I remember that when we went out, often people would stare at us. I didn’t understand that it was wrong for me to have a black mama and a white daddy. Restaurant owners and store owners wouldn’t even let us come in their place. They would point to the “WHITE ONLY” sign. Sometimes my mother would try to take advantage of my race and would tell them that she was my nanny, and that I belong to white parents, and she would send me in with the few cents she had for food. Other times she was tired of lying and the hurt and would just tell people that I was her daughter. One time a white man spat on her and called her a dirty dog. I loved mama though. I loved her caramel skin and kinky hair; she was the prettiest woman in the world to me.
Last time I saw mama alive, was when she dropped me off at my Aunt Tot’s house. She gave me a kiss on the cheek and told me that she was coming back in a few hours. However a few hours later were when the Dallas Police Apartment came up to Aunt Tot’s house. My mother died in a car accident. My four year old heart was too young to comprehend what happened. Aunt Tot cried and cried, I cried because I was scared. My aunt was strong, and if she cried, then there had to be something seriously wrong. We both cried so much that we became sleepy. When I woke up, instead of my mother holding me, it was my aunt. She had tear stains on her cheeks. I used my small fingers to wipe them away and that awakened her. She looked at me then cried again. She told me, “You have to live with me now, Emma Mae.” I shook my head no. “Mama is coming back to get me.” I said.
Mama never showed up. The next week Aunt Tot put me on a black dress and church shoes and she tied a bow around my curls. She was wearing a silk black dress and red lipstick. I never saw her look so beautiful and sad at the same time.

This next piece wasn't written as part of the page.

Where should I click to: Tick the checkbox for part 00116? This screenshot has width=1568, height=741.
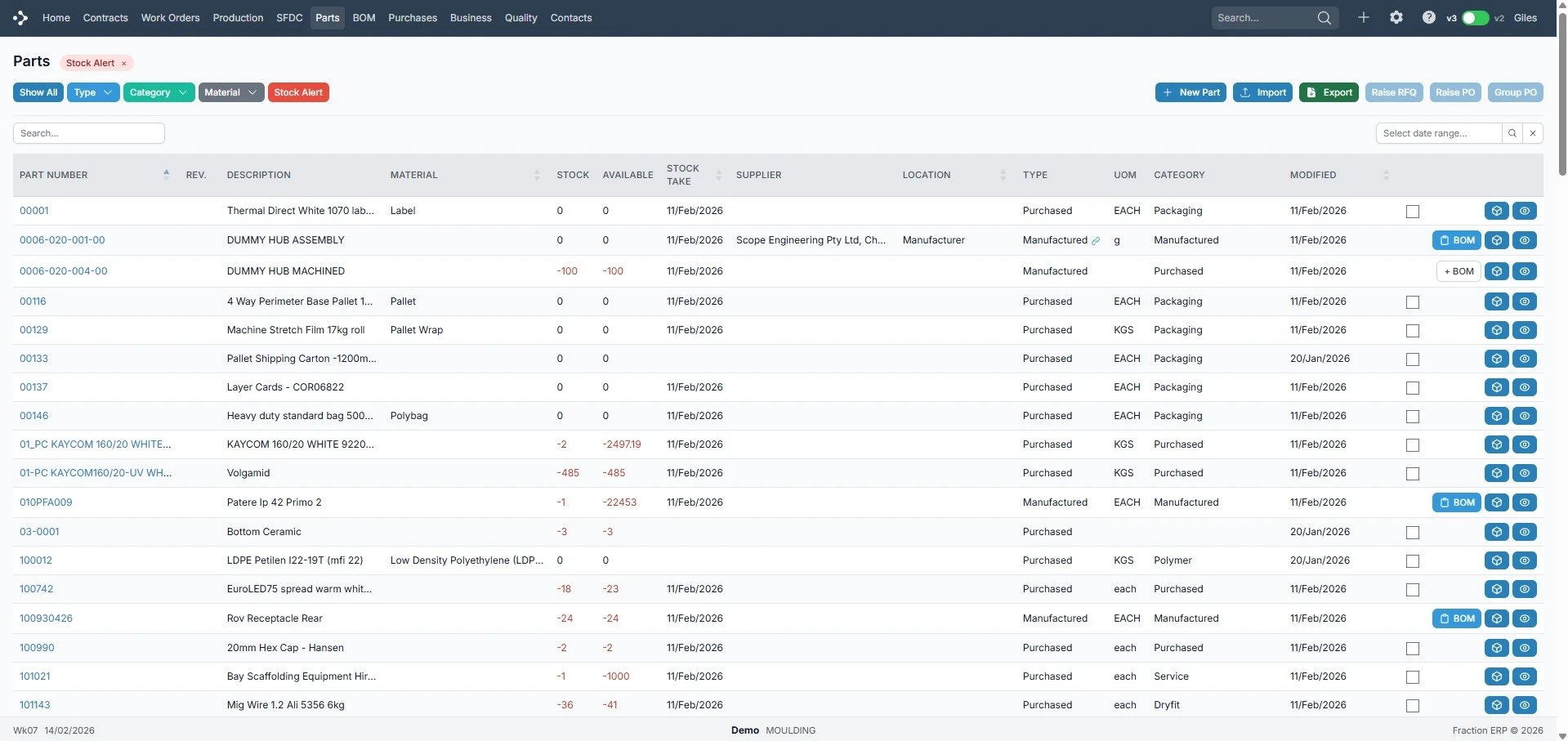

We walked to the nearby church and all of my family members and neighbors were there. Heartbreaking music was playing and everyone was walking to the front of the church. I saw no happy faces; I thought everyone was supposed to be happy at church. Aunt Tot and I followed everyone and walked to the front of the church. There was mama, lying in a beautiful silk bed dressed in a beautiful white gown. In her hand held the Bible.
“Mama,” I cried “Mama you didn’t come get me. I’m ready to go home now mama…”
I patted her on the cheek, I never felt her so cold “Mama, wake up, wake up! I wanna go home!” I cried and cried.
She didn’t open her eyes. I looked at her and I didn’t feel her warmth or her soul. There she lay, beautifully sleeping, dressed in the most expensive things she ever wore. But you can’t buy love.

The author's comments:
This is based off of the real life story of my great-grandma Emma Mae. This was just the first chapter of the story I wrote.